One of the biggest challenges in running is staying healthy through training progressions. It’s common to feel strong — but still be sidelined by tendon pain or overuse injuries. This comes down to a fundamental biological difference: muscles and tendons adapt at very different rates.
Muscles adapt quicker to strain and stress. As evident from strength and muscle size changes within weeks of resistance training. This is due in large part due to the blood supply muscles have.
Tendons on the other hand are slower to adapt. Tendons are largely made of collagen with relatively limited blood supply. This difference results in a more prolonged period for changes to occur.
This mismatch in adaptation timelines means that we build muscles faster than tendon strengthening.
What Research Tells Us About Tendons
- Tendon adaptation require longer, consistent loading. Systematic reviews show that changes in tendon stiffness are seen when resistance training programs exceed 12 weeks.
- Muscle strength can increase before tendon strengthening catches up. Often we have a period of time where muscle growth exceeds tendon growth, during this time frame injuries can develop.
- Patience pays off; While muscles can show notable changes in weeks, tendons require months of progressive heavy resistance training.

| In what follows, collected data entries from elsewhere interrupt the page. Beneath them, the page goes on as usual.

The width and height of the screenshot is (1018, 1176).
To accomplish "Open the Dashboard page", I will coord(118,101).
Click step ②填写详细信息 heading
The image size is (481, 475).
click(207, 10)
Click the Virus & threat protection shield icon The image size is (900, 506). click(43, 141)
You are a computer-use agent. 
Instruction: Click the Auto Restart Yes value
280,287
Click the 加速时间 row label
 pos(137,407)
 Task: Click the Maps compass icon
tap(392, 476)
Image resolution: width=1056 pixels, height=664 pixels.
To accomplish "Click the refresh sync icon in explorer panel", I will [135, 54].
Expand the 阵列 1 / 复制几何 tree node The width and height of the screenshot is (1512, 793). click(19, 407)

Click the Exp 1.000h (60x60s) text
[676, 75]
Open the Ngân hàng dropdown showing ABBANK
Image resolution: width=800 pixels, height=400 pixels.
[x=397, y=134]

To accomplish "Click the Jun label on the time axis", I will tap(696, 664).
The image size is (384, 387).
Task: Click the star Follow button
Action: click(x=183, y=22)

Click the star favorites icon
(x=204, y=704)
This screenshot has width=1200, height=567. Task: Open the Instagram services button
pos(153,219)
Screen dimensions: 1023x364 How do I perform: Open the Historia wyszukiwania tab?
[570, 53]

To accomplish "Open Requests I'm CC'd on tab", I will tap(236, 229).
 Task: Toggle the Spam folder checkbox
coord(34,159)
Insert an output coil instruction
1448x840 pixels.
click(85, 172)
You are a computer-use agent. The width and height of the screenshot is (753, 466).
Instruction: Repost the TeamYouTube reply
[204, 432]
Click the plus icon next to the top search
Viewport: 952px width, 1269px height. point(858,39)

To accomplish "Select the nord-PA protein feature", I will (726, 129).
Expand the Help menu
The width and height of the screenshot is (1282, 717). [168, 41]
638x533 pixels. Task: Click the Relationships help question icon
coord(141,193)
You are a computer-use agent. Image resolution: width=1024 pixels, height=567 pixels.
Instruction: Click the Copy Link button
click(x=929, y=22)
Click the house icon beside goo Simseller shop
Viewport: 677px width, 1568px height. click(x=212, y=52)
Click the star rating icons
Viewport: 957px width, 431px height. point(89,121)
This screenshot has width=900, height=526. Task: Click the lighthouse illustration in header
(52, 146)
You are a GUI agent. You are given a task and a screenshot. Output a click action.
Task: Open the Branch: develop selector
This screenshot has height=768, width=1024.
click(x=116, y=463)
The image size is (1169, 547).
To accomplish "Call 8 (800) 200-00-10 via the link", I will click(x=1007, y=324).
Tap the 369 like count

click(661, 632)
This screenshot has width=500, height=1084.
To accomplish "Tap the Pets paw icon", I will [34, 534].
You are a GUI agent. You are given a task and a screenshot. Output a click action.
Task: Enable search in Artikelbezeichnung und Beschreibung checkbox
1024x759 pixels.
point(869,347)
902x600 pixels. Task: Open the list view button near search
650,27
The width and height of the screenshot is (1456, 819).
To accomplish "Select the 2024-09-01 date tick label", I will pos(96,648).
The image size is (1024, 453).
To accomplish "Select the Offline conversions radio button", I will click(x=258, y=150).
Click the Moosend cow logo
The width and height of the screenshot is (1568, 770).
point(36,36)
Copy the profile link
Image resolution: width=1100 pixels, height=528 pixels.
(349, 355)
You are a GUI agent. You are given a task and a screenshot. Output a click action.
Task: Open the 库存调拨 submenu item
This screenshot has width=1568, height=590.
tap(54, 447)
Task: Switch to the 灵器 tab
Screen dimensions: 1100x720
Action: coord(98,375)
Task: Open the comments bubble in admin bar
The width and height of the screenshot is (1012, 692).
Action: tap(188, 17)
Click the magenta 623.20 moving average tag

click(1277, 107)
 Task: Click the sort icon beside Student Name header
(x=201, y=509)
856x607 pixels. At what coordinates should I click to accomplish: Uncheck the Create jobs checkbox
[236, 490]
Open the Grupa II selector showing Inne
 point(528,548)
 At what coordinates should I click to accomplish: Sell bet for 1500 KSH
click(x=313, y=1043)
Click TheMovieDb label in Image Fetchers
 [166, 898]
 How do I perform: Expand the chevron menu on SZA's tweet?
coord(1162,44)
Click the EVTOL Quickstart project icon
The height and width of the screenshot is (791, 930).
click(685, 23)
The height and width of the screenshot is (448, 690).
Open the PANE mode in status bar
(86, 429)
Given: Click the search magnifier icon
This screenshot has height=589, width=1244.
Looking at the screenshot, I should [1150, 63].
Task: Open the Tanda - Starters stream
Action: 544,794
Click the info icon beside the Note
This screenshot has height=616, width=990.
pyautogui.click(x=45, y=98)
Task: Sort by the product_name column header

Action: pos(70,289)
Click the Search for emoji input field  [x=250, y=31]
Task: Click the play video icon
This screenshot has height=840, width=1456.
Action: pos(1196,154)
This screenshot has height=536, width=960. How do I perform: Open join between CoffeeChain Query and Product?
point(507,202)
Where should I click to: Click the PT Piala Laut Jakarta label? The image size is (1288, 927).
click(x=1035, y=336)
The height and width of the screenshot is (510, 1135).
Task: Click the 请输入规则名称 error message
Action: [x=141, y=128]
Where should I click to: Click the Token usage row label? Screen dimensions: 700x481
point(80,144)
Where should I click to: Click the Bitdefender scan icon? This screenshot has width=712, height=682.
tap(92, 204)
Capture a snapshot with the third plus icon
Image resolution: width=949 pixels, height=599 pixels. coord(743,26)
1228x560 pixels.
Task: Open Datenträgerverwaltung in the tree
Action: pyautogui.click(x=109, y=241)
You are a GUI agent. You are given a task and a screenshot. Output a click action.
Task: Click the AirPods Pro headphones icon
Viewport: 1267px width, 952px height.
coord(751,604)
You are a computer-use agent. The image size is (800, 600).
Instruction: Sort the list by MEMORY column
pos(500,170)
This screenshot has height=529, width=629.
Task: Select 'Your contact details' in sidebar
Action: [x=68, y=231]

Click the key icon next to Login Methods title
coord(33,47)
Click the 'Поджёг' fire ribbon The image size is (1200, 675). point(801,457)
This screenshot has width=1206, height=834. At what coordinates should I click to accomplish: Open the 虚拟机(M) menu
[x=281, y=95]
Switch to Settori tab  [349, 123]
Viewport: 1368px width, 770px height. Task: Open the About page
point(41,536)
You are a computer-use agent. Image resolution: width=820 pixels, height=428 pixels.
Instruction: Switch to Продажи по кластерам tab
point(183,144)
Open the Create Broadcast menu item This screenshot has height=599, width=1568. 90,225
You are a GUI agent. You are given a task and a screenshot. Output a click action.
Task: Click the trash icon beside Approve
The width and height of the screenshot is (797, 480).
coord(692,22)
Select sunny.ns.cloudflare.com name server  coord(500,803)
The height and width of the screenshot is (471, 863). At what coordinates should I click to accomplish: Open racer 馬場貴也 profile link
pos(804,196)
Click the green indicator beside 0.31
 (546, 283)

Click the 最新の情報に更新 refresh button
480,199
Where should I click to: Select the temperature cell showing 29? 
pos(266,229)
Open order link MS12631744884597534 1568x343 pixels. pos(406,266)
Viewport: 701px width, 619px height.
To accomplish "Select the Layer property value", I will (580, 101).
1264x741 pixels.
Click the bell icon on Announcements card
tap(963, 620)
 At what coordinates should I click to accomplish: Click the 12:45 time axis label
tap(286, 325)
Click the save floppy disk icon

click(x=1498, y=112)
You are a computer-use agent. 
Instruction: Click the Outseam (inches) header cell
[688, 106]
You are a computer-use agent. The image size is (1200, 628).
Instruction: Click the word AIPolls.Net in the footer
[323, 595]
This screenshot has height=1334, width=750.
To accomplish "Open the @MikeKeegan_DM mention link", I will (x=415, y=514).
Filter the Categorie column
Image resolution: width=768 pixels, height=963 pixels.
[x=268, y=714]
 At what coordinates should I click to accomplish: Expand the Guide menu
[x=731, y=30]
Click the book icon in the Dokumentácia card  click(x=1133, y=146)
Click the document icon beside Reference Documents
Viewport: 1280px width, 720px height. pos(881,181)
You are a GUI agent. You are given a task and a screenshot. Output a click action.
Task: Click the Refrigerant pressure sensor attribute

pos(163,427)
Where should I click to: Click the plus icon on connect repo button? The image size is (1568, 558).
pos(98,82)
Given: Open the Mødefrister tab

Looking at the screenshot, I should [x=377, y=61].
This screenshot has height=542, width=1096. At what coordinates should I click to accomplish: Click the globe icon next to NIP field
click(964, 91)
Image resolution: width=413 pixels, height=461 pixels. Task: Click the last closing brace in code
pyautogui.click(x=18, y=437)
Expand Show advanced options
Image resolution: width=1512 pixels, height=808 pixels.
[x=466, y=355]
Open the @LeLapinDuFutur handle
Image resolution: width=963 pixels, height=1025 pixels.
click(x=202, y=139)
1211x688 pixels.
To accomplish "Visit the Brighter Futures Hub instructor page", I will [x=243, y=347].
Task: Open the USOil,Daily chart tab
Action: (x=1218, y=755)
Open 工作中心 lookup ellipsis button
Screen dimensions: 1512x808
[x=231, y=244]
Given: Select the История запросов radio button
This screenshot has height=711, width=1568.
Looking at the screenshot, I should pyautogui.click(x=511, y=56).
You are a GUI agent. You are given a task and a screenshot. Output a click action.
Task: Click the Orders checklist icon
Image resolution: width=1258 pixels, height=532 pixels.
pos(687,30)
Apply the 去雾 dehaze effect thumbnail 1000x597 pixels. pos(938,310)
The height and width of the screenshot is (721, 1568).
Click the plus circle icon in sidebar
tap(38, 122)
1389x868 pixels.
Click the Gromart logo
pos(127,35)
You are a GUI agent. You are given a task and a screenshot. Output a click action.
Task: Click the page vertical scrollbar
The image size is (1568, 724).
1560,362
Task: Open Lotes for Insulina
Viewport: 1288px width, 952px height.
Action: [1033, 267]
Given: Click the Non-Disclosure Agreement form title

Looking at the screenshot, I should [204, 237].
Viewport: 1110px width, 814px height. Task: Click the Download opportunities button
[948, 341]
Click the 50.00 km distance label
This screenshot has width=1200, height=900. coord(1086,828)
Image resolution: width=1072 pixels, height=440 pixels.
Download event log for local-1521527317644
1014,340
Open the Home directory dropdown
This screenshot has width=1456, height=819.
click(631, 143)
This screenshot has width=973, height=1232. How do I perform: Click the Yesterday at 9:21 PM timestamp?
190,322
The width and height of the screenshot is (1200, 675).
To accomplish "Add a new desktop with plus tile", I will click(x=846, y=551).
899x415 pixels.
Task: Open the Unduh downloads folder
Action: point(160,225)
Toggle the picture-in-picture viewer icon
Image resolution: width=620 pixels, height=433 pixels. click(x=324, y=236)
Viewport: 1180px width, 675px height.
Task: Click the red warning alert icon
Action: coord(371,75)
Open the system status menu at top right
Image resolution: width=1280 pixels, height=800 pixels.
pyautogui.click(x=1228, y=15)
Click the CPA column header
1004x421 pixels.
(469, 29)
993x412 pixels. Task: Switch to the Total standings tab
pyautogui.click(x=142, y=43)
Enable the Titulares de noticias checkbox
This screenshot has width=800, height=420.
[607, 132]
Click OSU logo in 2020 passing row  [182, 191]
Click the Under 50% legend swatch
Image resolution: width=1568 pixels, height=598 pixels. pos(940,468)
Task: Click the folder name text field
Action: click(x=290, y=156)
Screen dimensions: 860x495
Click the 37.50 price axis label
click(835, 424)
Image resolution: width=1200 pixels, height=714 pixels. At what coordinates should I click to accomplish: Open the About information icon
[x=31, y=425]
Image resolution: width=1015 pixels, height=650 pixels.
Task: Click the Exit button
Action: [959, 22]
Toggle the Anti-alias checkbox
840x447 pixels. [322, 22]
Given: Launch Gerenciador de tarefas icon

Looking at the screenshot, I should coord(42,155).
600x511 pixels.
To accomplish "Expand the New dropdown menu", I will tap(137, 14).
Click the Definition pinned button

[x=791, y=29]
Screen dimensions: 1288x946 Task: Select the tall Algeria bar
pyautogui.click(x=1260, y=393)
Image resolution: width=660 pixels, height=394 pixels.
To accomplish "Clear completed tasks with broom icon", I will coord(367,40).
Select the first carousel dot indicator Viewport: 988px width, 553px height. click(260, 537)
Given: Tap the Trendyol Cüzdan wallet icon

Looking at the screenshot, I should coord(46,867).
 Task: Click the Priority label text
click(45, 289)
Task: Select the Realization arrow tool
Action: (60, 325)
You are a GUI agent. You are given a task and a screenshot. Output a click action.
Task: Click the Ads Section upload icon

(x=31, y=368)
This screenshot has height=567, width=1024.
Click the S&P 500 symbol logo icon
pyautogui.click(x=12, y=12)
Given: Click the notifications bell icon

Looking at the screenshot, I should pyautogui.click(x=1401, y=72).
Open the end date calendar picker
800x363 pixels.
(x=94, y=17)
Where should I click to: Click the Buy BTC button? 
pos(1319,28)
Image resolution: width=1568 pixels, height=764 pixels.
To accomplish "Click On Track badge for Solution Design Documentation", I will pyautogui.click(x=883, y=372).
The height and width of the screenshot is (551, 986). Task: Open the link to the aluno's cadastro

- The best way to develop tendon health is by doing some of the following exercises:
- Progressive strength training
- Isometric loading
- Gradual progression
- Balance active loading and recovery appropriately
Summary
It is crucial that athletes, in particular runners invest in appropriate resistance training to promote tendon stiffness and resiliency. Running offseason can serve as the perfect opportunity to develop a regular routine to promote tendon health.